What is a disclosable matter?
The Amendment has widened the scope of matters that may justify a whistleblowing disclosure. Under the current regime, protected disclosures can only be made in relation to suspected contraventions of the Corporation Act. Following the Amendment, disclosable matters will now include conduct that may:
- give rise to misconduct, or an improper state of affairs or circumstances in relation to the regulated entity (or a related body corporate);
- constitute an offence against one of the named Acts (including the Corporations Act, ASIC Act 2001 (Cth), Banking Act 1959 (Cth), and more);
- constitute an offence against any other Commonwealth law, punishable by imprisonment for a period of 12 months or more; or
- represent a danger to the public or the financial system.
Finally, the Amendment includes protections for both emergency disclosures and public interest disclosures. These provisions will, in extreme circumstances, allow whistleblowers to make protected disclosures to a Member of Parliament or a journalist where:
- the information concerns a substantial and imminent danger to the health or safety of people or the environment; or
- it would be in the public interest to disclose the information.
Notably, the Amendment has explicitly excluded personal work-related grievances from the protective regime. Personal grievances are those which relate to the discloser’s employment in a personal capacity, such as an interpersonal conflict between the discloser and another employee.
What protections are available to whistleblowers?
First and foremost, eligible whistleblowers can make anonymous disclosures under the amended legislation. The Amendment further makes it an offence to breach the confidentiality of a whistleblower by revealing their identity or information that would likely lead to their identification. The relevant provision is also a civil penalty provision.
However, a person may disclose the identity of a whistleblower to ASIC, APRA, the Australian Federal Police, or a legal practitioner for the purposes of obtaining legal advice or representation.
The Amendment states that an eligible whistleblower will not be subject to any civil, criminal, or administrative liability for making a disclosure.

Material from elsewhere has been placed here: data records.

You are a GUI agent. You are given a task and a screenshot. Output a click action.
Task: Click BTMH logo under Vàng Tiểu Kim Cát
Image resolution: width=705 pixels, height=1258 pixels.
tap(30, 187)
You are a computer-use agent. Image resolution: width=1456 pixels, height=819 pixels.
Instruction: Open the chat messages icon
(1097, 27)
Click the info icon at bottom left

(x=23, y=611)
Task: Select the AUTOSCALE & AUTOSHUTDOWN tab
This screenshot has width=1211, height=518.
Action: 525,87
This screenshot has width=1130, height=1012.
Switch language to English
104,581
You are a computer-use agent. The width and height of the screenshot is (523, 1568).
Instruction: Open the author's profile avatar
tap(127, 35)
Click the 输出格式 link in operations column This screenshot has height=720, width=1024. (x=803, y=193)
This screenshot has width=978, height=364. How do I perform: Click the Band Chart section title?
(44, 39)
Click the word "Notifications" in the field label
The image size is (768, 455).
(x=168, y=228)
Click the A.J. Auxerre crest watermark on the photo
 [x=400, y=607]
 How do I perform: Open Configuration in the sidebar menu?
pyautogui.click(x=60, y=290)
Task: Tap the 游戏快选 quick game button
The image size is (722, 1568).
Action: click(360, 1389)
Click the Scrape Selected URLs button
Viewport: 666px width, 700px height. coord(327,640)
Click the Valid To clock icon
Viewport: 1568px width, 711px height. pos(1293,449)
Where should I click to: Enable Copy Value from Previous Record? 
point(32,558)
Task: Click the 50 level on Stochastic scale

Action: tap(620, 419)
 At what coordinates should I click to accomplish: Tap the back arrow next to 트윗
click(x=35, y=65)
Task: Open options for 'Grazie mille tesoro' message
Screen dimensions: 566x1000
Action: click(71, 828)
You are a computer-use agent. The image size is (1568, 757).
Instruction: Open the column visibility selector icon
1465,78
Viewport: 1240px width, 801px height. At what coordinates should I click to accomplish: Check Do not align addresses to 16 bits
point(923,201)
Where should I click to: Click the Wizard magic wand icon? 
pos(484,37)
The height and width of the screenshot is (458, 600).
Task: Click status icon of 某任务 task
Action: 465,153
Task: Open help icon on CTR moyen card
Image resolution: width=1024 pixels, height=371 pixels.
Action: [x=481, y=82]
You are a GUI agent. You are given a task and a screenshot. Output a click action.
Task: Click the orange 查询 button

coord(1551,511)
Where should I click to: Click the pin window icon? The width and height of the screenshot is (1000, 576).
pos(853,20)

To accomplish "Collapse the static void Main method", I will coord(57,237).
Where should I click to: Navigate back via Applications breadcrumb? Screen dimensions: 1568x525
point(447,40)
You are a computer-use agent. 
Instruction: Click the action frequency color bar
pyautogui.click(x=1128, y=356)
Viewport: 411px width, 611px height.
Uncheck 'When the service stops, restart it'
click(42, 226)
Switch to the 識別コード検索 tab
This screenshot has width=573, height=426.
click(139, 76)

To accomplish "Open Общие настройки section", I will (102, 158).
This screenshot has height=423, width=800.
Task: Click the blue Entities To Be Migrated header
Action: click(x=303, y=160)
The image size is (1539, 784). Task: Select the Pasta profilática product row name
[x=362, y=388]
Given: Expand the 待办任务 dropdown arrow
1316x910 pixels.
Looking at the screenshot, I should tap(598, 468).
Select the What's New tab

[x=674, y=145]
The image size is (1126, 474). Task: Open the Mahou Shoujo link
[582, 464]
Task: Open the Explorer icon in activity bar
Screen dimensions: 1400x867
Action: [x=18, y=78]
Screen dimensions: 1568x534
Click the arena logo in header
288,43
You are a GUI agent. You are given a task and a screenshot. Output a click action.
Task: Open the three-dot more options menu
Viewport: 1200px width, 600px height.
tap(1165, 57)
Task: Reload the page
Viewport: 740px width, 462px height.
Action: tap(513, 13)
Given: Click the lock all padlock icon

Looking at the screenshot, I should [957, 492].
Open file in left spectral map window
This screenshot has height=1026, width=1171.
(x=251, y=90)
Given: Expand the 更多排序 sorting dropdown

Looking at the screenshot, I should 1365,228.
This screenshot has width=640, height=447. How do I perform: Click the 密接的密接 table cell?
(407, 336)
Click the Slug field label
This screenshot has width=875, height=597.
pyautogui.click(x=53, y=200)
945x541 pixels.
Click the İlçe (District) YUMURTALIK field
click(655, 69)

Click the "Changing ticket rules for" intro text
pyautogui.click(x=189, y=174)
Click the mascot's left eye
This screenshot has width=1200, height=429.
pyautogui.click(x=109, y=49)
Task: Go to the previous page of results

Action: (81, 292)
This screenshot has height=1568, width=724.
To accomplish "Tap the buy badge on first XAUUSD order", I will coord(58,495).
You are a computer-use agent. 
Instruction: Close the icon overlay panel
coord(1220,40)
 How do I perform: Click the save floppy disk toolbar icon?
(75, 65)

Moreover, the Amendment provides for a variety of judicial remedies in the event that a person engages in, or threatens to engage in, detrimental conduct towards another person. For example, a court has discretion to order a person to pay compensation to another person for loss, damage or injury suffered as a result of detrimental conduct.
The Treasury Laws Amendment (Enhancing Whistleblower Protections) Act 2019 (Cth) will create greater opportunities for whistleblowers to come forward across Australia. The Amendment has expanded: the class of individuals who may make a disclosure, to whom they can make disclosures, what matters are disclosable, and the protections available to whistleblowers. It also imposes more onerous statutory obligations in relation to mandatory policy requirements.
Increased protections for whistleblowers may create additional risk for your company. We have prepared a whistleblower policy template to assist you comply with your obligations. If you would like help tailoring the policy, or updating or creating an existing whistleblower policy that will comply with the amended legislation, contact our Financial Services Team.
Author: Naomi Fink (Senior Associate)
1 To come within the definition of a large proprietary company, the company must satisfy at least 2 of the following paragraphs (for a financial year):
(a) the consolidated revenue for the financial year of the company and the entities it controls (if any) is $50 million or more;
(b) the value of the consolidated gross assets at the end of the financial year of the company and the entities it controls (if any) is $25 million or more;
(c) the company and the entities it controls (if any) have 100 or more employees at the end of the financial year.